Tear the design up and start fresh with component placement knowing that you now have a solid ground plane. Concentrate on minimizing the length of the critical paths and use as much copper as you can for these paths (bar the feedback loop, its low current). If space / layout allows, a ground pour on the surface isn't a bad idea, just make sure you can do it properly. (no orphaned copper, well coupled to the ground plane)
Edit 2:
Not sure if you have this already but here is the reference design / app notes from infineon for a 2 layer board using a solid ground plane on the bottom. They use a fairly long FB trace but keep it well clear of of the dangerous loops.
Best Answer
The fill areas seem overdone, especially where they fill way out into empty space that's far away from components rather than flowing between components, like at the corners of the board. I'd put more gap between small traces and large fills since there seems to be room for it - you don't want high-current fills right up against signal traces. I would not put fill around those standoff holes (TLP1 hole 1), at least not so close, since a wobbly or over-large standoff could scrape away the mask and short to the fill. Also for EMI you probably don't want a hole in a high-current fill, as those standoffs make. You've got some thin trace on TLP1 Q1, I'd push the fill below down towards C7/C18 and widen that trace a bit. You don't want ground running under L3 since you can pick up ground bounce that way.

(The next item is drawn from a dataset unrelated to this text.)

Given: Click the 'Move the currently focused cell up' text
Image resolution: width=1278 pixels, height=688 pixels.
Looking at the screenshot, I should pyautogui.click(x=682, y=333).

The component pads need the fill to enter from only one side or otherwise have some thermal separation from the fill, otherwise the component may be hard to solder, as heat will flow away from the pad too quickly compared to small pads and the solder paste won't melt evenly. Similarly you may want the vias just a little farther from the pad on C14, C20, C21 as they will conduct some heat away to the other plane.
Don't know if you've considered height and how things are spaced for hand-done rework as you're debugging. I'd put L3 on TLP2 a little farther out from D3 or L3 will be pretty hard to hand solder without removing D3 first. If you can't fit a soldering iron tip between two large components they're too close together (if you have room to move them a bit, or can rotate one). I'd bring the connections to U2 pins 1/2/7/8 out a little like traces and then connect them together, instead of filling them side to side, because if you have to hand cut a trace or something it will be easier. Just some ideas from a brief look - I haven't considered component placement.